After configuring the self sigh TLS following this git issue
After installing NOT in standalone but rather using storage “raft” + ha as in this beginner tutorial
I’m getting in each pod installed those errors:
Failed to initiate raft retry join, "failed to create tls config to communicate with leader node \"http://vault-0.vault-internal:8200\": tls: private key does not match public key"
==> Vault server configuration:
Api Address: https://10.101.0.160:8200
Cgo: disabled
Cluster Address: https://vault-1.vault-internal:8201
Go Version: go1.14.4
Listener 1: tcp (addr: "[::]:8200", cluster address: "[::]:8201", max_request_duration: "1m30s", max_request_size: "33554432", tls: "disabled")
Log Level: info
Mlock: supported: true, enabled: false
Recovery Mode: false
Storage: raft (HA available)
Version: Vault v1.5.0+ent
Failed to initiate raft retry join, "failed to create tls config to communicate with leader node \"http://vault-0.vault-internal:8200\": tls: private key does not match public key"
i really would double check the certificates. This looks more like a certificate issue to me but im not sure.
I also saw that in your extraEnvironmentVars you maybe reference the wrong path.

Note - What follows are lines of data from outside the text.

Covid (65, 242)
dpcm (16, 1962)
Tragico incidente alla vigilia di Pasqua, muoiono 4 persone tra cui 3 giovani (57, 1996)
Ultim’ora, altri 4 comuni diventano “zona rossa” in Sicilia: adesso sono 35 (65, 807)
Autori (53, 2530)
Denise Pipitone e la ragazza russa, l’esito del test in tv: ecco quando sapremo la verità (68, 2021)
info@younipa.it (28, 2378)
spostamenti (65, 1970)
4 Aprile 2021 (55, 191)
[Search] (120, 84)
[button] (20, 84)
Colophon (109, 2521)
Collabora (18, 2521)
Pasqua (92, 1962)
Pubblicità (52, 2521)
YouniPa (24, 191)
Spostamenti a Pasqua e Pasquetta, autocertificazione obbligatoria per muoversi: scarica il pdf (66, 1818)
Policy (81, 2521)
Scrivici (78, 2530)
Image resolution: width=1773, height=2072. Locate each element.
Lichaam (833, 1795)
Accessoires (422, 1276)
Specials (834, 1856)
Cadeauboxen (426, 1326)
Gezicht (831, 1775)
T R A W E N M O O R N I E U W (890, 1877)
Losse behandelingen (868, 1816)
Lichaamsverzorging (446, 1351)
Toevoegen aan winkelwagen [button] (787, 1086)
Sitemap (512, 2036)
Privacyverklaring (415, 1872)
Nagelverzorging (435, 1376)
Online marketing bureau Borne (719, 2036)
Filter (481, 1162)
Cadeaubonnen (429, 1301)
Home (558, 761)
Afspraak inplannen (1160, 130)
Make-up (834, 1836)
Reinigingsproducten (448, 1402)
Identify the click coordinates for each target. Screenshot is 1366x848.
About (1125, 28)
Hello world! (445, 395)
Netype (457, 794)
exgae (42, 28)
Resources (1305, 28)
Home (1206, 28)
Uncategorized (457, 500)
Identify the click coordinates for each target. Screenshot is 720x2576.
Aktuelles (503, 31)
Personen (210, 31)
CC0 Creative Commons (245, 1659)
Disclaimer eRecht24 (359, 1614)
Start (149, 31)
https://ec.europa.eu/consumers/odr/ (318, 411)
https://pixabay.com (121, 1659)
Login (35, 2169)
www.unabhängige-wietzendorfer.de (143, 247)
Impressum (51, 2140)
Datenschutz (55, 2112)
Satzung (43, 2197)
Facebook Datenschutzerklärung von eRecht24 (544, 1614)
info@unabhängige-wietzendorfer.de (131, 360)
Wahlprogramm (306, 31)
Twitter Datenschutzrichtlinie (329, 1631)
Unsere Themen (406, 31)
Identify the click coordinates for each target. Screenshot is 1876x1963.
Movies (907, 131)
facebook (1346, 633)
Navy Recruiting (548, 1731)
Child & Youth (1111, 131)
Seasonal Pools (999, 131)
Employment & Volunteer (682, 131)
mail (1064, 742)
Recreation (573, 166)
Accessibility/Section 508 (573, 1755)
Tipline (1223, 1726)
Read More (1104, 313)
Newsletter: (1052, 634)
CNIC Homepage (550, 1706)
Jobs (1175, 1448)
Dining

You reference the path vault/userconfig/tls-ca/vault.crt for your VAULT_CACERT environment variable while for Raft storage you use the path vault/userconfig/vault-server-tls/vault.crt.
Edit: you also supply TLS configuration while your listener disables TLS. You should double check this also.
Error initializing listener of type tcp: error loading TLS cert: open : no such file or directory
i dont understand … i only created the secret in k8s and didnt now upload and files ,
from where do it takes them ?
what is this path /vault/userconfig/vault-server-tls/ ?
if i do :
kubectl get secret vault-server-tls -n vault-foo -o yaml
im getting :
# Vault Helm Chart Value Overrides
global:
enabled: true
tlsDisable: false
injector:
enabled: true
# Use the Vault K8s Image https://github.com/hashicorp/vault-k8s/
image:
repository: "hashicorp/vault-k8s"
tag: "latest"
resources:
requests:
memory: 256Mi
cpu: 250m
limits:
memory: 256Mi
cpu: 250m
server:
# Use the Enterprise Image
image:
repository: "hashicorp/vault-enterprise"
tag: "1.5.0_ent"
# These Resource Limits are in line with node requirements in the
# Vault Reference Architecture for a Small Cluster
resources:
requests:
memory: 8Gi
cpu: 2000m
limits:
memory: 16Gi
cpu: 2000m
# For HA configuration and because we need to manually init the vault,
# we need to define custom readiness/liveness Probe settings
readinessProbe:
enabled: true
path: "/v1/sys/health?standbyok=true&sealedcode=204&uninitcode=204"
livenessProbe:
enabled: true
path: "/v1/sys/health?standbyok=true"
initialDelaySeconds: 60
# extraEnvironmentVars is a list of extra environment variables to set with the stateful set. These could be
# used to include variables required for auto-unseal.
extraEnvironmentVars:
VAULT_CACERT: /vault/userconfig/vault-server-tls/vault.crt
# extraVolumes is a list of extra volumes to mount. These will be exposed
# to Vault in the path .
#extraVolumes:
# - type: secret
# name: tls-server
# - type: secret
# name: tls-ca
# - type: secret
# name: kms-creds
extraVolumes:
- type: secret
name: vault-server-tls
# This configures the Vault Statefulset to create a PVC for audit logs.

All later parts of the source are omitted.